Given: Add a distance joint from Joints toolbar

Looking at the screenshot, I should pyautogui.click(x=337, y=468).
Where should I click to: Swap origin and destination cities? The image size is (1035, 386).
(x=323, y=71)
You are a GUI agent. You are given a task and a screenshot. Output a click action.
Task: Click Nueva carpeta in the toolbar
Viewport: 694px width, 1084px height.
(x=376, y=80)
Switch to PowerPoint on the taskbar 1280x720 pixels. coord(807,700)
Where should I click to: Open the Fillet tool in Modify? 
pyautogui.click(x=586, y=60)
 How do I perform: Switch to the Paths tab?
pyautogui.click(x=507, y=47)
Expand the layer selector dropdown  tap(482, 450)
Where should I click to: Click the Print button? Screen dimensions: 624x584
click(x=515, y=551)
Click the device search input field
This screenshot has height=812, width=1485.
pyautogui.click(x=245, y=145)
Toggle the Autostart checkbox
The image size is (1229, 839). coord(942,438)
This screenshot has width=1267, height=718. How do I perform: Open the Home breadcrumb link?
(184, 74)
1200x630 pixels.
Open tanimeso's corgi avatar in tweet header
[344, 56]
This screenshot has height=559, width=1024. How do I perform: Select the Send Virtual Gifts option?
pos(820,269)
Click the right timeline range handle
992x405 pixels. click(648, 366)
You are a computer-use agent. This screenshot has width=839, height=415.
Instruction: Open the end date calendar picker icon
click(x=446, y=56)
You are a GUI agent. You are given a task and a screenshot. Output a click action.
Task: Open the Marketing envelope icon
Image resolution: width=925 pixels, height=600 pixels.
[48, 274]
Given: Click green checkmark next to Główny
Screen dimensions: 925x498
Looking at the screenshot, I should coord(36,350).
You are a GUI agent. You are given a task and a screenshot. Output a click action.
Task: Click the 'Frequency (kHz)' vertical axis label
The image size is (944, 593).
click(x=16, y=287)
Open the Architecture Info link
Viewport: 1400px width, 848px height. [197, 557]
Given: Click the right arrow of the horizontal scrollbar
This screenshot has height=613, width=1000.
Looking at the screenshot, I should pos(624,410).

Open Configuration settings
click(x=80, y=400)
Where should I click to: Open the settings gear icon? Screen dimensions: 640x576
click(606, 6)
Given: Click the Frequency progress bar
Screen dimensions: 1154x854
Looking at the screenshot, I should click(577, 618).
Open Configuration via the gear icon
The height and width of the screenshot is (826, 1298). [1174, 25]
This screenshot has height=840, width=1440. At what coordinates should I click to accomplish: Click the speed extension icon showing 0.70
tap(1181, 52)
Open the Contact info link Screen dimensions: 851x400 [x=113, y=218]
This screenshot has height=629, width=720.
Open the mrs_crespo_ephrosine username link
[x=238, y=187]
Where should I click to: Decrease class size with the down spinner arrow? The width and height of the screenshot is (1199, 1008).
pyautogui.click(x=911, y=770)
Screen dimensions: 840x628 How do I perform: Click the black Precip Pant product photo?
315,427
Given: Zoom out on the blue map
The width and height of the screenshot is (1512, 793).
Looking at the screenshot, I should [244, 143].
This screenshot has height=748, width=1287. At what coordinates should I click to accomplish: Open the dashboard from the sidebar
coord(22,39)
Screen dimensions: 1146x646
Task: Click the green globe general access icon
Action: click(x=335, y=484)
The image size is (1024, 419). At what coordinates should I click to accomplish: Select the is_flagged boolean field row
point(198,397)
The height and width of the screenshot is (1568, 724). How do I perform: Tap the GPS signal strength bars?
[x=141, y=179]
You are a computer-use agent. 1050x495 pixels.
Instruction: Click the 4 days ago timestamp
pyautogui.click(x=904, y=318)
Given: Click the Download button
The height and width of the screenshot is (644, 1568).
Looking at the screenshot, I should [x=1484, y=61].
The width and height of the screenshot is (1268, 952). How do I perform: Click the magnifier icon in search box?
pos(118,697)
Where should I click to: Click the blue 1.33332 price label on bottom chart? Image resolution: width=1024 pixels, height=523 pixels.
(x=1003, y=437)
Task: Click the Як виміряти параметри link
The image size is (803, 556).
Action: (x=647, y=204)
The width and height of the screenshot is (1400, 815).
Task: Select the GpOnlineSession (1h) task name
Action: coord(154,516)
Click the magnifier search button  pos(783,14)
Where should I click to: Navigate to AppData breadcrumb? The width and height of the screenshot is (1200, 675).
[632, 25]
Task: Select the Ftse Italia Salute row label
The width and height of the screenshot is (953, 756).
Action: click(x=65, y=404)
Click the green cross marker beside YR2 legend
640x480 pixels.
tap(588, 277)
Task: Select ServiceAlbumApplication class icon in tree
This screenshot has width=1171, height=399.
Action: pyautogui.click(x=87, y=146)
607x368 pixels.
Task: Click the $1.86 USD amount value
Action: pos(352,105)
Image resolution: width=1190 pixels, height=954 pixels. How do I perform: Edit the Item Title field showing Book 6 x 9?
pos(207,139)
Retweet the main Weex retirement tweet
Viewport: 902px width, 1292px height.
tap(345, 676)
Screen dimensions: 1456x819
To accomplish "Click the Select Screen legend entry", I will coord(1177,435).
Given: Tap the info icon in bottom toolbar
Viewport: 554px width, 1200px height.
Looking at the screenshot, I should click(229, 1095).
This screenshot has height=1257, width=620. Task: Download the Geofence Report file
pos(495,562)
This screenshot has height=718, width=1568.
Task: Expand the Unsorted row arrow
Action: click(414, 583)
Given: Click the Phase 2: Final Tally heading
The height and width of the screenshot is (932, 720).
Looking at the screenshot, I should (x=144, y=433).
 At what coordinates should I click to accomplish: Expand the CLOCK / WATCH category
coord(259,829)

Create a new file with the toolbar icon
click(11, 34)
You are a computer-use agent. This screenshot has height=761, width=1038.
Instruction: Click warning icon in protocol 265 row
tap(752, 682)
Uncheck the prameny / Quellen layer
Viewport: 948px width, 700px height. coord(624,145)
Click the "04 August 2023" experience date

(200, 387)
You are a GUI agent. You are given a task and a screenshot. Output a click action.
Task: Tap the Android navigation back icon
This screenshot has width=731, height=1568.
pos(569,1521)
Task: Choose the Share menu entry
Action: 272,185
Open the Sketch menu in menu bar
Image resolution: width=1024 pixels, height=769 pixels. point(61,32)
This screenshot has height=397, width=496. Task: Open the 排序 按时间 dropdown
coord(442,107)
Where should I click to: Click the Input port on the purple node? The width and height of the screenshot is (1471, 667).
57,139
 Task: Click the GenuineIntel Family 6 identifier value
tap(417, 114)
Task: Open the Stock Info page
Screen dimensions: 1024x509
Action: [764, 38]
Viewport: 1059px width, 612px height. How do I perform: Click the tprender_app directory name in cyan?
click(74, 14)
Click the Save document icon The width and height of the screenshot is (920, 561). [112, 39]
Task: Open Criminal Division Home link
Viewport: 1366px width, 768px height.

———

*Directions*.
Precisely reproduce all the entries shown above.

*Output below*.
Given: Add a distance joint from Joints toolbar

Looking at the screenshot, I should pyautogui.click(x=337, y=468).
Where should I click to: Swap origin and destination cities? The image size is (1035, 386).
(x=323, y=71)
You are a GUI agent. You are given a task and a screenshot. Output a click action.
Task: Click Nueva carpeta in the toolbar
Viewport: 694px width, 1084px height.
(x=376, y=80)
Switch to PowerPoint on the taskbar 1280x720 pixels. coord(807,700)
Where should I click to: Open the Fillet tool in Modify? 
pyautogui.click(x=586, y=60)
 How do I perform: Switch to the Paths tab?
pyautogui.click(x=507, y=47)
Expand the layer selector dropdown  tap(482, 450)
Where should I click to: Click the Print button? Screen dimensions: 624x584
click(x=515, y=551)
Click the device search input field
This screenshot has height=812, width=1485.
pyautogui.click(x=245, y=145)
Toggle the Autostart checkbox
The image size is (1229, 839). coord(942,438)
This screenshot has width=1267, height=718. How do I perform: Open the Home breadcrumb link?
(184, 74)
1200x630 pixels.
Open tanimeso's corgi avatar in tweet header
[344, 56]
This screenshot has height=559, width=1024. How do I perform: Select the Send Virtual Gifts option?
pos(820,269)
Click the right timeline range handle
992x405 pixels. click(648, 366)
You are a computer-use agent. This screenshot has width=839, height=415.
Instruction: Open the end date calendar picker icon
click(x=446, y=56)
You are a GUI agent. You are given a task and a screenshot. Output a click action.
Task: Open the Marketing envelope icon
Image resolution: width=925 pixels, height=600 pixels.
[48, 274]
Given: Click green checkmark next to Główny
Screen dimensions: 925x498
Looking at the screenshot, I should coord(36,350).
You are a GUI agent. You are given a task and a screenshot. Output a click action.
Task: Click the 'Frequency (kHz)' vertical axis label
The image size is (944, 593).
click(x=16, y=287)
Open the Architecture Info link
Viewport: 1400px width, 848px height. [197, 557]
Given: Click the right arrow of the horizontal scrollbar
This screenshot has height=613, width=1000.
Looking at the screenshot, I should pos(624,410).

Open Configuration settings
click(x=80, y=400)
Where should I click to: Open the settings gear icon? Screen dimensions: 640x576
click(606, 6)
Given: Click the Frequency progress bar
Screen dimensions: 1154x854
Looking at the screenshot, I should click(577, 618).
Open Configuration via the gear icon
The height and width of the screenshot is (826, 1298). [1174, 25]
This screenshot has height=840, width=1440. At what coordinates should I click to accomplish: Click the speed extension icon showing 0.70
tap(1181, 52)
Open the Contact info link Screen dimensions: 851x400 [x=113, y=218]
This screenshot has height=629, width=720.
Open the mrs_crespo_ephrosine username link
[x=238, y=187]
Where should I click to: Decrease class size with the down spinner arrow? The width and height of the screenshot is (1199, 1008).
pyautogui.click(x=911, y=770)
Screen dimensions: 840x628 How do I perform: Click the black Precip Pant product photo?
315,427
Given: Zoom out on the blue map
The width and height of the screenshot is (1512, 793).
Looking at the screenshot, I should [244, 143].
This screenshot has height=748, width=1287. At what coordinates should I click to accomplish: Open the dashboard from the sidebar
coord(22,39)
Screen dimensions: 1146x646
Task: Click the green globe general access icon
Action: click(x=335, y=484)
The image size is (1024, 419). At what coordinates should I click to accomplish: Select the is_flagged boolean field row
point(198,397)
The height and width of the screenshot is (1568, 724). How do I perform: Tap the GPS signal strength bars?
[x=141, y=179]
You are a computer-use agent. 1050x495 pixels.
Instruction: Click the 4 days ago timestamp
pyautogui.click(x=904, y=318)
Given: Click the Download button
The height and width of the screenshot is (644, 1568).
Looking at the screenshot, I should [x=1484, y=61].
The width and height of the screenshot is (1268, 952). How do I perform: Click the magnifier icon in search box?
pos(118,697)
Where should I click to: Click the blue 1.33332 price label on bottom chart? Image resolution: width=1024 pixels, height=523 pixels.
(x=1003, y=437)
Task: Click the Як виміряти параметри link
The image size is (803, 556).
Action: (x=647, y=204)
The width and height of the screenshot is (1400, 815).
Task: Select the GpOnlineSession (1h) task name
Action: coord(154,516)
Click the magnifier search button  pos(783,14)
Where should I click to: Navigate to AppData breadcrumb? The width and height of the screenshot is (1200, 675).
[632, 25]
Task: Select the Ftse Italia Salute row label
The width and height of the screenshot is (953, 756).
Action: click(x=65, y=404)
Click the green cross marker beside YR2 legend
640x480 pixels.
tap(588, 277)
Task: Select ServiceAlbumApplication class icon in tree
This screenshot has width=1171, height=399.
Action: pyautogui.click(x=87, y=146)
607x368 pixels.
Task: Click the $1.86 USD amount value
Action: pos(352,105)
Image resolution: width=1190 pixels, height=954 pixels. How do I perform: Edit the Item Title field showing Book 6 x 9?
pos(207,139)
Retweet the main Weex retirement tweet
Viewport: 902px width, 1292px height.
tap(345, 676)
Screen dimensions: 1456x819
To accomplish "Click the Select Screen legend entry", I will coord(1177,435).
Given: Tap the info icon in bottom toolbar
Viewport: 554px width, 1200px height.
Looking at the screenshot, I should click(229, 1095).
This screenshot has height=1257, width=620. Task: Download the Geofence Report file
pos(495,562)
This screenshot has height=718, width=1568.
Task: Expand the Unsorted row arrow
Action: click(414, 583)
Given: Click the Phase 2: Final Tally heading
The height and width of the screenshot is (932, 720).
Looking at the screenshot, I should (x=144, y=433).
 At what coordinates should I click to accomplish: Expand the CLOCK / WATCH category
coord(259,829)

Create a new file with the toolbar icon
click(11, 34)
You are a computer-use agent. This screenshot has height=761, width=1038.
Instruction: Click warning icon in protocol 265 row
tap(752, 682)
Uncheck the prameny / Quellen layer
Viewport: 948px width, 700px height. coord(624,145)
Click the "04 August 2023" experience date

(200, 387)
You are a GUI agent. You are given a task and a screenshot. Output a click action.
Task: Tap the Android navigation back icon
This screenshot has width=731, height=1568.
pos(569,1521)
Task: Choose the Share menu entry
Action: 272,185
Open the Sketch menu in menu bar
Image resolution: width=1024 pixels, height=769 pixels. point(61,32)
This screenshot has height=397, width=496. Task: Open the 排序 按时间 dropdown
coord(442,107)
Where should I click to: Click the Input port on the purple node? The width and height of the screenshot is (1471, 667).
57,139
 Task: Click the GenuineIntel Family 6 identifier value
tap(417, 114)
Task: Open the Stock Info page
Screen dimensions: 1024x509
Action: [764, 38]
Viewport: 1059px width, 612px height. How do I perform: Click the tprender_app directory name in cyan?
click(74, 14)
Click the Save document icon The width and height of the screenshot is (920, 561). [112, 39]
Task: Open Criminal Division Home link
Viewport: 1366px width, 768px height.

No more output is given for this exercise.